On the higher echelons of asset management, Tina Renee McCall, CCIM, managing director at Bridge Investment Group, oversees the public company’s asset management team and office strategy. “The Bridge Office team has financed, acquired, leased, or managed 275 properties across the U.S., completing approximately $3 billion of transactions,” she says. “We currently manage 13.4 million square feet of commercial office.”
The asset manager term is used universally, she notes, but “I would separate it further: debt asset management and equity asset management; my team members are equity asset managers. I use the term asset management and investment manager synonymously.”

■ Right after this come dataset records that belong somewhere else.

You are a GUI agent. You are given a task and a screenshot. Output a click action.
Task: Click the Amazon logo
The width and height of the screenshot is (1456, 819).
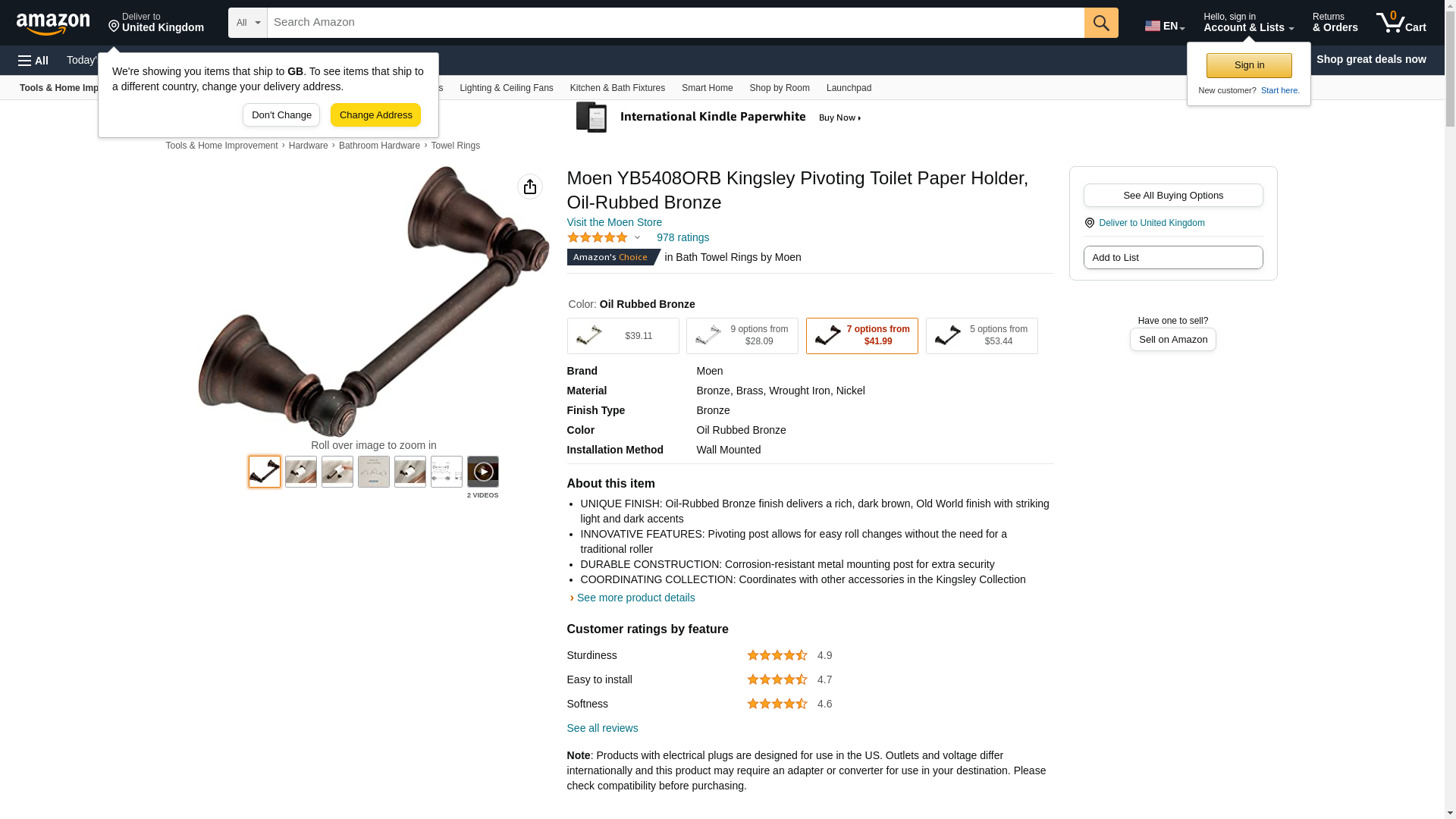pyautogui.click(x=53, y=24)
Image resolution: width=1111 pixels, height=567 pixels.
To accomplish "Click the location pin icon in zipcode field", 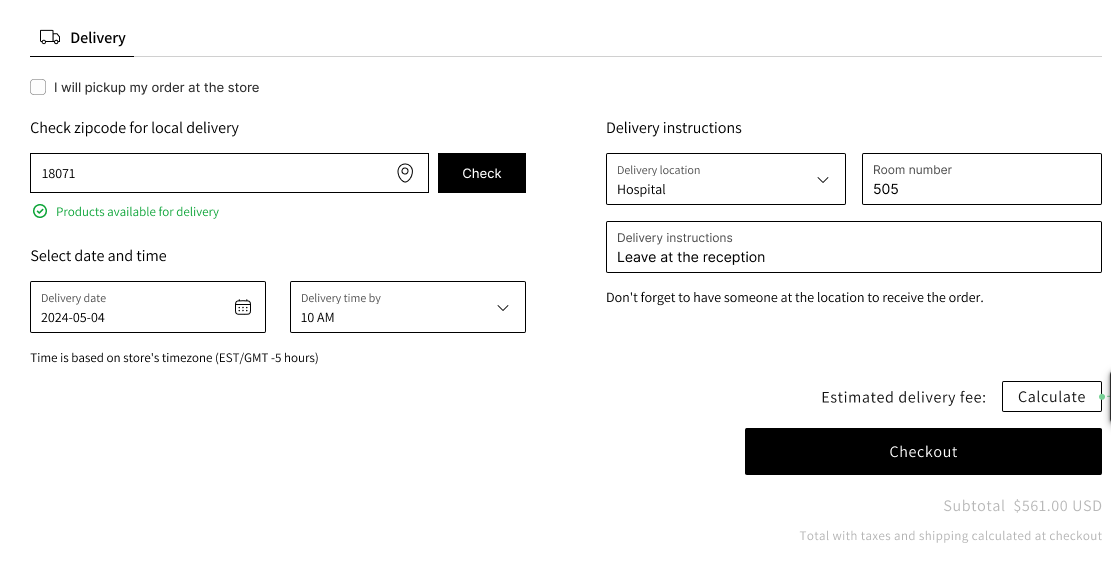I will [x=405, y=173].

An economics and appraisal background launched her real estate career, and in this strategic role, she spends a significant amount of time talking to and collaborating with tenants, brokers, and property managers; scanning information and data to understand the drivers of local and macroeconomic trends, such as inflation and supply chain issues, for potential impact at the local level; and creating property-specific business plans. Simply put, McCall says, what an asset manager does is find and create value for the building and investors. For instance, when Bridge Investment Group purchases underamenitized and underpopulated buildings in high-growth markets, McCall and her team renovate, add amenities, and build spec suites and white boxes. “Then, we will hire the best leasing team in that market and drive those occupancy and rental rates, creating value for the asset. We are seeing good returns and success across the United States. The average hold is three to seven years, and it’s fun to see what you can do in that time.”
On the other end of the asset management spectrum, Michael Hironimus, CCIM, is managing assets for individual real estate investors. He began his career in private investment, followed by 10 years with Kidder Mathews on an industrial-retail team, before becoming sole proprietor of Duckridge Realty Advisors, West Linn, Ore.
“I noticed there was a need for private asset management. Many investors don’t have the time, expertise, or wherewithal to invest properly into commercial real estate, so I saw a niche: high-net-worth clients and family institutions.” These clients run the gamut from a client with a single $3 million property to another with nine properties worth $80 million–$85 million. Hironimus’ services include driving rental growth; sourcing and analyzing debt; procuring financing; assisting with back-end tax strategies, accelerated appreciation, and cost segregation; and mitigating risks. He looks at what the investors are trying to accomplish—cash flow, legacy portfolio—because that drives the risk profile. “Then, we formulate goals. We focus on risk management and making clients aware of future risks and pitfalls.”
When he was hired to recruit a new leasing team he was paid hourly on retainer, but compensation for asset management or portfolio management typically is based on a percentage of net operating income. The rationale: “Property managers usually take a percentage of gross operating income, but we’re focused on the income and expenses – trying to optimize and streamline the expenses. That fee structure aligns our interests with those of our investors.”
Hironimus sometimes plays the role of teacher or psychologist, helping a complacent investor—for example, someone who isn’t collecting the correct market rents or who is deferring improvements—to get back on track. He recently saved a client several hundred thousand dollars in one year. “The idea with asset management is you take clients who are more passive and replace it with active management. That’s what real estate needs.”
Property management remains critical to the profitable functioning of buildings. But as the business grows in complexity, the need for active financial management will solidify the role of and demand for asset managers.